County Commission District 2: Hannah Crow

1) Interests and Reasons for Running

A) Tell us a little about yourself, where you live, and your involvement in your neighborhood (issues impacting your neighborhood).

I live near Lake Talquin in the Ft. Braden community. We moved here in 2018 when we got married. Our community is very rural and we don’t have too many neighborhood associations.

B) What event(s) led you to run for elected office?

I come from a PR and Communication background and believe in grassroots advocacy. As I talked with people in our area, they seemed to feel disconnected; they wanted things to happen that weren’t happening. I wanted to see events and people engaged, so I started a private Facebook group for the area, and a website. Then I talked with Jimbo Jackson, who was our neighbor, and he helped me meet with people from all different community organizations- Faith-based, schools, the Sheriff’s Department, Sustainability. Our first big project was a community garden. Working with the community for four years, I slowly realized that community engagement was also politics- the engagement, finding funding for projects, helping the community get things done. I know I can do a commissioner’s job- listening to people and helping them get what they want and need. And I love all the different elements that make up local government and connect us together.

2) Comprehensive Plan Update Process

A) Are you familiar with the comprehensive planning process and its role in guiding growth and development, and protecting neighborhoods?

I am aware of the document but I need to know more about it and the process. What is working? What isn’t? It needs to have a balance of citizen engagement and builders, everyone in the community.

B) What role should citizens have in deciding on growth and development policies for our community?  

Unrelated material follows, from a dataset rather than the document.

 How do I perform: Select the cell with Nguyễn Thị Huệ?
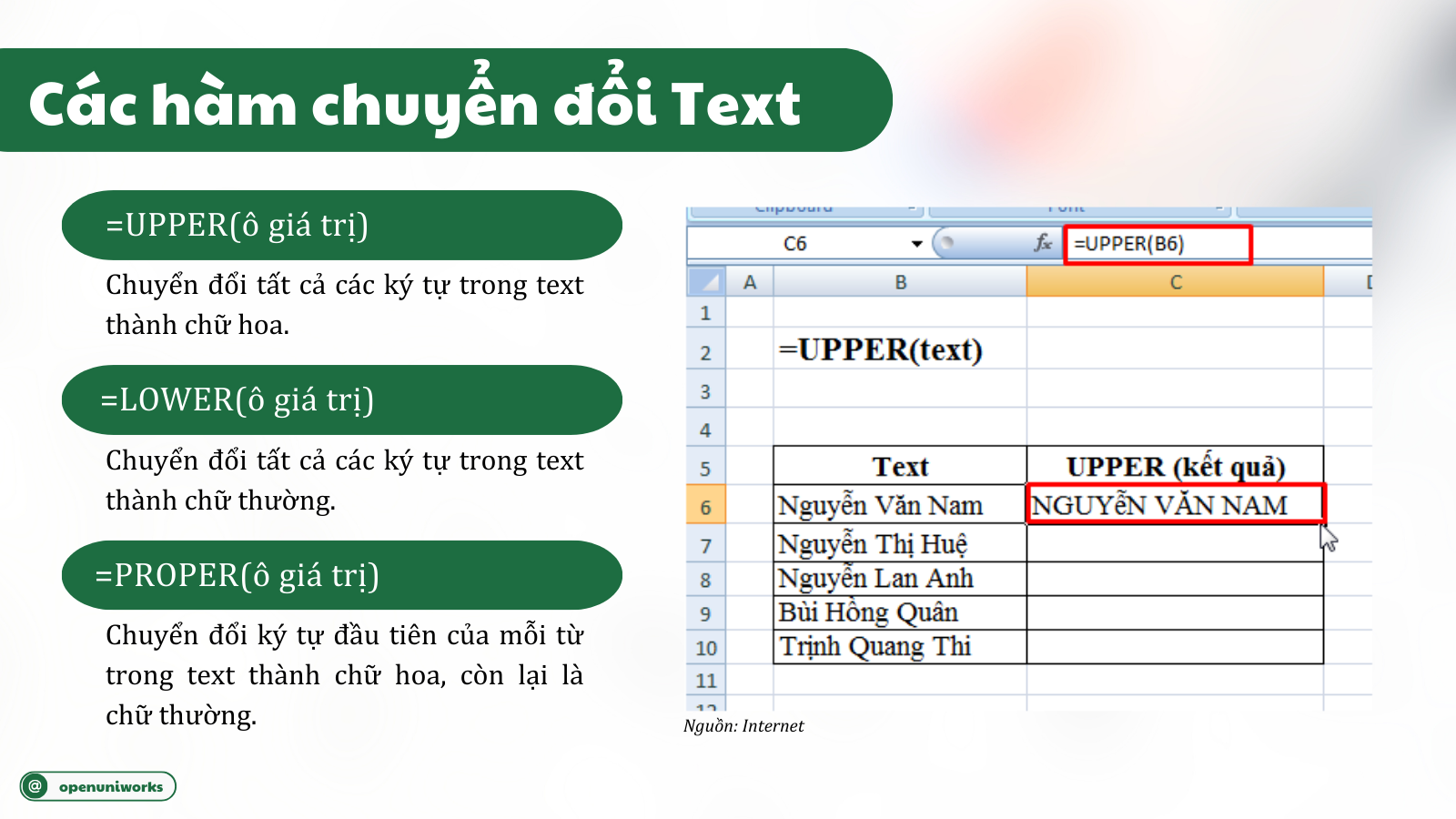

The citizens should have a very important role- the Plan affects us each directly.

3) Process Used to Decide on the Use of Public Properties

What role should citizens and neighborhoods have in deciding on the use of public properties and how do you think and how do you think that should work, for example in the development of the Northwood Mall site?

The commission should respond to the needs of the community. We need to engage with the community to find out what that is. You might not be able to please everybody, but there needs to be a balance so we can improve quality of life and collectively try to do what’s best for the whole community.

4) Growth and Development Decisions

A) ATN believes that growth and development decisions are key to making urban neighborhoods walkable, bikeable, and livable. Do you agree? If so, what specifically would you propose to implement these concepts?  

Yes, I agree. Healthy kids and families need to be able to get outside into green space. In Ft. Braden it’s too rural for sidewalks, so we developed a walking path. It goes from our community center to our community garden to our meeting area. We developed an advocacy team to get it done, and also worked with KCCI to get benches, etc. We also built exercise areas along the path. And we were able to expand our playground to add new ADA features. We needed these things because our school has poor health rates.

B) In your opinion, has the Commission done enough to equitably share tax dollars and guide growth and prosperity generally, and more specifically, to implement the Southern Action Plan? What else should we do to ensure growth is equitable and benefits all of our citizens?  

I’ve looked at the budgets and I see that the commissioners have been trying to distribute funding to all districts. We need to look at the whole county and work collaboratively.

5) Commissioner/Staff/Management Roles

What do you see as the appropriate role between staff and the commission in decision making? 

This is an important relationship. The commissioners should be the eyes and ears of the community and listen to what the community needs. Then they should work with staff to get those resources. Commissioners need to educate themselves, ask questions, and make the best decision they can.

6) Issues of Interest to Candidate

Are there one or two issues you would like to work on and/or take leadership on as a commissioner? 

Responsible growth, blue collar jobs, homelessness. Homelessness needs a wholesale approach; I’d like to work with the homeless task force. Food insecurity- access to fresh food- is another big issue.

Overarching all of this is the need to communicate with the community. This is critical. People must know what resources are available to them and what help they can get. Commissioners need to have an integrated relationship with all the community leaders of all types to be able to share this information.

7) Votes on Key Issues

A) If you had been a commissioner during the vote to expand the Urban Service Area to include the Welaunee Arch (2800 rural acres) north of I-10, how would you have voted? Explain your answer. 

I would need to dig into this issue further to know more about it. I would try to find a balanced solution.

B) How about the vote to give $27 million of Blueprint money to FSU for stadium upgrades? Explain your answer. 

This issue also needed balance. Blueprint gave money to FAMU, and FSU is a large part of our economy, and many small businesses are tied to the stadium and football. We need to use the stadium for more than football games. I would have tried to find a different compromise.

8) Additional Comments We appreciate you sharing your time and thoughts with us.  Is there anything you haven’t had a chance to tell us yet that you would like our neighborhoods to know?  

I think community engagement is the answer to a lot of questions. Neighborhoods are the backbones of our communities. As commissioners we need to be able to find compromises and have conversations to be able to address our problems.